Agamben follows French historian and theorist, Michel Foucault, in thinking of politics in terms of biopower. This is why the dispute between Leahy and Agamben about sovereignty is a matter of the body. And now also the connection with vanity and clothes becomes clearer: adornment means fashion clothes our biology. What precisely is the connection between angels and vanity?
The modern history of the West, argues Agamben, has been the stripping away of all institutions able to decentralize, diffuse, and resist power. On one side, the state, on the other, populations micromanaged, headless bodies, so to say, related to one another through management metrics. Agamben is fond of the famous frontispiece to Thomas Hobbes’s Leviathan: the State, in the figure of a giant man, hovers over a city, its streets empty of people; the city’s residents, with only their backs visible, are embedded in the torso of the man-State (Stasis, 44-45). How is it true that our very bodies are absorbed into the state?
In Greek, management of human life is called oikonomia; oikos being the name for the economics of the household. In the Christian theology of providence, or economy, managing the domestic life of the household became the task of the angels and, once secularized, the task of the state (God) administrators (angels) of the modern economy. The household – its income, sexuality, education, health and welfare – is laid bare before the gaze of the state administrator (Stasis, 47-49). If this infantilization were not enough, the problem is compounded “when the polis appears in the reassuring figure of the oikos” (Stasis, 24). The state veils its power precisely in those moments when it offers the most care. Angelic offering, in Agamben’s account, is power inoculating itself from critical judgement as care of the family.

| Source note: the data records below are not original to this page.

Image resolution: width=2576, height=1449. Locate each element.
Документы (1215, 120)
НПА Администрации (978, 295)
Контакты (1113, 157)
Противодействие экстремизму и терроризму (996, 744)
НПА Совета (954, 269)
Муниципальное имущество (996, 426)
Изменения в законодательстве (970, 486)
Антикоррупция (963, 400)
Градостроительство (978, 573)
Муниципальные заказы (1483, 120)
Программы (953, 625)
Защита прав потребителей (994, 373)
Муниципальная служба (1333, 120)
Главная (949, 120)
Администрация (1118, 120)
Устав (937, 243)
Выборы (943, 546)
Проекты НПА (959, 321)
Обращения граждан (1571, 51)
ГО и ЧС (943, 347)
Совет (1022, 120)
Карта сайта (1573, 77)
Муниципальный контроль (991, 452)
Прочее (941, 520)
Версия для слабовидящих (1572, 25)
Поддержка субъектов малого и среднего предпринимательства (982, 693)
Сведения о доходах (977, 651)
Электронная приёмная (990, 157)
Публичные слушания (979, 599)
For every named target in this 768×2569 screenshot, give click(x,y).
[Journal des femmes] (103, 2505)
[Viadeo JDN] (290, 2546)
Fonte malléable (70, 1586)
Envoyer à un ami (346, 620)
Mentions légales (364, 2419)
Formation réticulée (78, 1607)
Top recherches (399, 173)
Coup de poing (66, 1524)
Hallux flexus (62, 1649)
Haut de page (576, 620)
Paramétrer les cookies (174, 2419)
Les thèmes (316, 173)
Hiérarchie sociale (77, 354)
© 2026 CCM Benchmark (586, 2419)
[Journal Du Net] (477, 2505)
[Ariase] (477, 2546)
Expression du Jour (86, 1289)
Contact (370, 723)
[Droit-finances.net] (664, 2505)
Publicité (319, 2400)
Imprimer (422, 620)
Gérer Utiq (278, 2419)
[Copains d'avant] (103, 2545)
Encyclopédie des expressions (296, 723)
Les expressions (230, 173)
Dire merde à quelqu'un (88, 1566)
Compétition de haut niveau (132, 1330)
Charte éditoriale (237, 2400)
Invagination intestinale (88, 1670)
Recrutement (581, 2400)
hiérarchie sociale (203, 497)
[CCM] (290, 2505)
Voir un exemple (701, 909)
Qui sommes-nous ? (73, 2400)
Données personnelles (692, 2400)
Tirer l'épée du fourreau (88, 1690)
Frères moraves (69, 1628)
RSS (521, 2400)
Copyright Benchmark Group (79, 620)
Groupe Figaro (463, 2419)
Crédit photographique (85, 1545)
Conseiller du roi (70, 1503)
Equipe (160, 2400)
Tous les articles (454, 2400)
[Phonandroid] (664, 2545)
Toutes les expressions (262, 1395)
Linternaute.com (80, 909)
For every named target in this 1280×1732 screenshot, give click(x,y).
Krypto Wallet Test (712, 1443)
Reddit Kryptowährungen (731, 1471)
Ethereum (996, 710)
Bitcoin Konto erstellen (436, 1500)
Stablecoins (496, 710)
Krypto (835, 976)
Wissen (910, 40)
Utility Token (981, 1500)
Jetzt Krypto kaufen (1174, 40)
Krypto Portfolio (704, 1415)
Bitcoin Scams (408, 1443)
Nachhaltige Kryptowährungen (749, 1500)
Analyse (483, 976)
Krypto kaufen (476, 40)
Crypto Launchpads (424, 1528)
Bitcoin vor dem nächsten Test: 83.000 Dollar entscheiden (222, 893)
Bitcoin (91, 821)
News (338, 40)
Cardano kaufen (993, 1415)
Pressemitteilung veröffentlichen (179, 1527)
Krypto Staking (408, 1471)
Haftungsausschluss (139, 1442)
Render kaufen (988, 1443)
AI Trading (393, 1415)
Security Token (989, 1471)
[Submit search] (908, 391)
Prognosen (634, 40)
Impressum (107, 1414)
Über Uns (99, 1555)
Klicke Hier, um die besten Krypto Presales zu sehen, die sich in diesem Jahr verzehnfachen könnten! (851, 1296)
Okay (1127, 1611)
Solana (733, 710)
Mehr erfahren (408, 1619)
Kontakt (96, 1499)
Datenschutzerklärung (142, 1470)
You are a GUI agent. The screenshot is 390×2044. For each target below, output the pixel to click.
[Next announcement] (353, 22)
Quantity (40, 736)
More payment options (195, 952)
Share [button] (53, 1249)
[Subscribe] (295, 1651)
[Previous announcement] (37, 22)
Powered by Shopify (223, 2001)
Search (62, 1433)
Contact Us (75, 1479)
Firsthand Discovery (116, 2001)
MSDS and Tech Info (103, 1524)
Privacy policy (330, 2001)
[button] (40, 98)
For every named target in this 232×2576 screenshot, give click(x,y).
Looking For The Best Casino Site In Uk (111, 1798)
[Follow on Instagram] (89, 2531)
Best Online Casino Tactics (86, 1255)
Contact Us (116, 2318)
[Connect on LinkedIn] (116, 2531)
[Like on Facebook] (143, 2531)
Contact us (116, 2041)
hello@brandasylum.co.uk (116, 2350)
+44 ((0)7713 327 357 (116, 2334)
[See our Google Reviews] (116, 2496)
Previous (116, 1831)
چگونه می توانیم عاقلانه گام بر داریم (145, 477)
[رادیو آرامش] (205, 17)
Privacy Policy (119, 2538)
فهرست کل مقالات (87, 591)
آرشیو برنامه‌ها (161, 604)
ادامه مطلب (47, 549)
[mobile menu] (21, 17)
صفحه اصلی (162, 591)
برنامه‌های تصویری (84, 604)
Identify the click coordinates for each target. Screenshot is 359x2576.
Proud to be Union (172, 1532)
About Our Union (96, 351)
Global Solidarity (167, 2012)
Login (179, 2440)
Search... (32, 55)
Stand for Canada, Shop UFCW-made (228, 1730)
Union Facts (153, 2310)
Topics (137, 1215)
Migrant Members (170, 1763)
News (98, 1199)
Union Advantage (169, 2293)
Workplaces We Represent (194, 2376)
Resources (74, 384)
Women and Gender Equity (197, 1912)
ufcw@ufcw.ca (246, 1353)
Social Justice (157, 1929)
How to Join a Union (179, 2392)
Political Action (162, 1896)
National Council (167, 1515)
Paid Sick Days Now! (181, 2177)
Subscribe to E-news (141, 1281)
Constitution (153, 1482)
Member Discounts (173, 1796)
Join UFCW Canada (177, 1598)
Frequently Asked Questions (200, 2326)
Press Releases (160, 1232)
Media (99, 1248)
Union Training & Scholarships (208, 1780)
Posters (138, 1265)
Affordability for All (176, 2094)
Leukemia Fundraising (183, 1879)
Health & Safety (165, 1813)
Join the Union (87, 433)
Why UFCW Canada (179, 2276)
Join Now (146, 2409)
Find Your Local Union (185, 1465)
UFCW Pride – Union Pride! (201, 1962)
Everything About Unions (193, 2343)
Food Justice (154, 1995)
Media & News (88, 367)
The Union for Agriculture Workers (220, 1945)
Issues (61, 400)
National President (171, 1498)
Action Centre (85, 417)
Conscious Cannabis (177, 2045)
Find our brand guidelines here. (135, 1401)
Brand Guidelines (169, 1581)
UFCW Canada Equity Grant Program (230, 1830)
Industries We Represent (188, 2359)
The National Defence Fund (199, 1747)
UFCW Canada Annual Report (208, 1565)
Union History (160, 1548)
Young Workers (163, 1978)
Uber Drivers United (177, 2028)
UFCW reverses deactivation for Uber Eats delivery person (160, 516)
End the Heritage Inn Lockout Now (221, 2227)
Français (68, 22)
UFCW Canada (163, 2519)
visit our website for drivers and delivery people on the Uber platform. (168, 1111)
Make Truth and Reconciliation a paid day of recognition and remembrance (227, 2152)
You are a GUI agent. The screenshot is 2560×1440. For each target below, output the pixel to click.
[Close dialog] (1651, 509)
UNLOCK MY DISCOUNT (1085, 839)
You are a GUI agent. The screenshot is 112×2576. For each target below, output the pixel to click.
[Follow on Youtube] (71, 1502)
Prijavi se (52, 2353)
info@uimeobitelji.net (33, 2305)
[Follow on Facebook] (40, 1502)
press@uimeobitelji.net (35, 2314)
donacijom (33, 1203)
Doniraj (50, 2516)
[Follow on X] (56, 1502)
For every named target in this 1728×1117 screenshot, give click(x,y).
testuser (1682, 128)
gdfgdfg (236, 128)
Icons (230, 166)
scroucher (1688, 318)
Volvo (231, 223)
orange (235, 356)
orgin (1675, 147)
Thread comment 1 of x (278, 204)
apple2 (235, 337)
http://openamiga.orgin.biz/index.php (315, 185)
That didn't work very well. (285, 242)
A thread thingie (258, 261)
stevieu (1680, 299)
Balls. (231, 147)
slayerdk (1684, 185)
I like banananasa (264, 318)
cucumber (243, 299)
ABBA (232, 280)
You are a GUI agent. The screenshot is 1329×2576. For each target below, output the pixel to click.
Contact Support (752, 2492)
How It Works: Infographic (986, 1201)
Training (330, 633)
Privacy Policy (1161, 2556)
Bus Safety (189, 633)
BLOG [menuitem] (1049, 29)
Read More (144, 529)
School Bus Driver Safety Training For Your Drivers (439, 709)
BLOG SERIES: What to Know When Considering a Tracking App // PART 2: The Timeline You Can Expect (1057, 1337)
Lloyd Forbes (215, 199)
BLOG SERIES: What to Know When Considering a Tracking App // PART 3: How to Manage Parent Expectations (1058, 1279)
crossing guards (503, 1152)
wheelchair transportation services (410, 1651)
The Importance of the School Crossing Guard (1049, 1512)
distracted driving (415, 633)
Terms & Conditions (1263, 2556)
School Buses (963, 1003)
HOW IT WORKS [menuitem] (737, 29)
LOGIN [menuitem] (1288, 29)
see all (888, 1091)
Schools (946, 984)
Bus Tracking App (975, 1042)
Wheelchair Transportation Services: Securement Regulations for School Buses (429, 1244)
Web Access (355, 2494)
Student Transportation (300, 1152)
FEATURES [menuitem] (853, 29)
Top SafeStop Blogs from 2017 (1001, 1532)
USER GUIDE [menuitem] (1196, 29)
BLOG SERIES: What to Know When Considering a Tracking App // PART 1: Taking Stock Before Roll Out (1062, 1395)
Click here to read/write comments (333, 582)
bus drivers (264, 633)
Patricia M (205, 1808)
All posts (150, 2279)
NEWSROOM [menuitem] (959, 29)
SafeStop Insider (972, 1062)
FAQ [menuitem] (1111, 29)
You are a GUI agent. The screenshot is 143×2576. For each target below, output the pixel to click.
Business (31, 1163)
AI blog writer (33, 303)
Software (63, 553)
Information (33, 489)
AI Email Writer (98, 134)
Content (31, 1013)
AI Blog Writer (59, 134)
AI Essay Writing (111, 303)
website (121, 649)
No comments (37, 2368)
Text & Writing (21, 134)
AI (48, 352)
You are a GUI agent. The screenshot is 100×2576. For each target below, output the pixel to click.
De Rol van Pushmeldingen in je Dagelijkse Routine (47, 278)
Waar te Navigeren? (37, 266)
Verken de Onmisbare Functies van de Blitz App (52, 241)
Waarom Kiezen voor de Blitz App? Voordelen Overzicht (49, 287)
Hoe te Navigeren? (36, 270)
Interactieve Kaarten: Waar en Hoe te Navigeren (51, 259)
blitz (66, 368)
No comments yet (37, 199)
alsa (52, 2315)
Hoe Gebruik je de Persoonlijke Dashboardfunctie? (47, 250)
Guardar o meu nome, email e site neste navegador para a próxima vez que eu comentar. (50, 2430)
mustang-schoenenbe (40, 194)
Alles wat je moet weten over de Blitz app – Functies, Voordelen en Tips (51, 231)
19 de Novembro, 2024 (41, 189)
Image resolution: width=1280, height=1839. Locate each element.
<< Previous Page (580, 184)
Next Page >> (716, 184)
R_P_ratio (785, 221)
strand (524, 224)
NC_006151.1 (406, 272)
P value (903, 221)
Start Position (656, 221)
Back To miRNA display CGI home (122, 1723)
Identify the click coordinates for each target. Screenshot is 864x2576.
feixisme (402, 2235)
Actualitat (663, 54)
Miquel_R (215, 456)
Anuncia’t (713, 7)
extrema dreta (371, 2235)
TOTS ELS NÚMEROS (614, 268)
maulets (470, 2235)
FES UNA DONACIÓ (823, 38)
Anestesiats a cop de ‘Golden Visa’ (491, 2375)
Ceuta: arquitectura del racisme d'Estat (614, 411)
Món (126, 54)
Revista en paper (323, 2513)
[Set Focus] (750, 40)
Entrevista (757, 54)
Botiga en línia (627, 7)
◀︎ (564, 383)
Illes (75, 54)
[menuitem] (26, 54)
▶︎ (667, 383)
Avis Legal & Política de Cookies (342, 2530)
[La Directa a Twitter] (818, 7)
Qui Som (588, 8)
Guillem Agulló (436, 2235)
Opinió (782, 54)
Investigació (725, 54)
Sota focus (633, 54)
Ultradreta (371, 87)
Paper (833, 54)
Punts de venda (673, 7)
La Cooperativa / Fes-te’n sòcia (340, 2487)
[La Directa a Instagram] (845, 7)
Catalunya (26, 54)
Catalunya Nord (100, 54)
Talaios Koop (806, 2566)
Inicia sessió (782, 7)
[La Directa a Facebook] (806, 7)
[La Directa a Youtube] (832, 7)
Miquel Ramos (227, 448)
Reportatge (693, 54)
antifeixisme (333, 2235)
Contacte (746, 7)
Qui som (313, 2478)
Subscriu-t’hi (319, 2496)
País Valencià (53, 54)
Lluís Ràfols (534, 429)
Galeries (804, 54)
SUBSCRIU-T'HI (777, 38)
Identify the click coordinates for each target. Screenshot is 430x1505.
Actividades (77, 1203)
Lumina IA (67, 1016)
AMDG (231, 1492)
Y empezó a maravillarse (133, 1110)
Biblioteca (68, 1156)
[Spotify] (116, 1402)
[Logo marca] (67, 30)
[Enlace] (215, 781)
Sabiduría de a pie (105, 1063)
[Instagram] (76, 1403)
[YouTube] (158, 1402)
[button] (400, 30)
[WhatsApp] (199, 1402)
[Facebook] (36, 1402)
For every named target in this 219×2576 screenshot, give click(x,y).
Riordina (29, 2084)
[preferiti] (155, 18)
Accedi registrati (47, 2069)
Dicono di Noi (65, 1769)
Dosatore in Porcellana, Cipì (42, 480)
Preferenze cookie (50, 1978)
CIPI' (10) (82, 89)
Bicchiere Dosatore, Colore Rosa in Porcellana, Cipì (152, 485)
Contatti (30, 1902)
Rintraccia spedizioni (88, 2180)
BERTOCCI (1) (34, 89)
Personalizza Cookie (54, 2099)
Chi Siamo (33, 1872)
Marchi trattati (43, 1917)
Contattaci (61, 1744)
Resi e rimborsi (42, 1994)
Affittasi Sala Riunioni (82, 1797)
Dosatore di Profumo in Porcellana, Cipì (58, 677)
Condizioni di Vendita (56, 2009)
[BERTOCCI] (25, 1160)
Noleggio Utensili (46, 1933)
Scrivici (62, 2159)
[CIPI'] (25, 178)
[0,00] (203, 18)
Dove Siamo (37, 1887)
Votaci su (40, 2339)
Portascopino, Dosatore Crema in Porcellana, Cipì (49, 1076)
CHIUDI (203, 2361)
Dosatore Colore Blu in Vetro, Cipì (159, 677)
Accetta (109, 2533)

Beyond this caring veil, the reality is that each and every family member is exposed to the total and lethal power of the monitoring state. The angelic gaze is not benign. But why does Agamben think vanity facilitates this total exposure of the population to a corrupting angelic offering? Why is it so important you and I escape vanity and become inapparent?
Agamben believes himself to have found a new field of study, the “choreography of power” (KG, 184): the science of “acclamations, ceremonies, liturgies, and insignia” (KG, 188). Agamben argues that the imagistic character of contemporary politics is akin to the liturgy of the Catholic Mass. In each, power (Kingdom) dresses and masks itself (Government) (KG, 168 and 256). Whether the Mass or fashion design, we are all now in thrall, declares Agamben, to “the society of the spectacle” (xii). Imagistic politics preoccupies us, seductively wrapping Government, whilst Kingdom hides: we no more practice political self-rule than medieval serfs.
Adam Smith’s observations about the spectator and celebrity fashion (KG, 255-56), provides Agamben evidence: “Liturgy and oikonomia are, from this perspective, strictly linked, since as much in the songs and the acclamations of praise as in the acts of the priest, it is always only “the economy of the Savior””(KG, 173; 188). Agamben is fond of a Byzantine ritual manual that speaks of the need to project royal power into a mirror: central to power is the image (KG, 184). Fascism was masterful at liturgical politics but progressivism is not shoddy either. Imagistic politics, with the cooperation of design, fashion, celebrity, songs, and pop videos, seeks out “consecrated symbols” (KG, 188). Left and Right have a fondness for “messiahs.” Agamben worries that the rule of salvific government (angelic gaze) trades on the “inseparable brothers” (KG, 285), veneration and refinement. It is the discontinuity between the reality and appearance of authority that gives power its obscure, lurking, menacing quality.
These particular arguments Agamben published after 2010 and the publication of Beyond Sovereignty. However, they are only colour for firmly stated arguments in prior books addressed by Leahy.
Continued at Ontology of Clothes IV
 G. Agamben, Stasis: Civil War as a Political Paradigm (Stanford, 2015); cf. C. Schmitt, Dictatorship (Polity, 2014), p. 83.
 Agamben is keen to stress the role of the Augustinian priest and seminal Early Modern philosopher, Malebranche, in Smith’s thinking (KG, 283-84).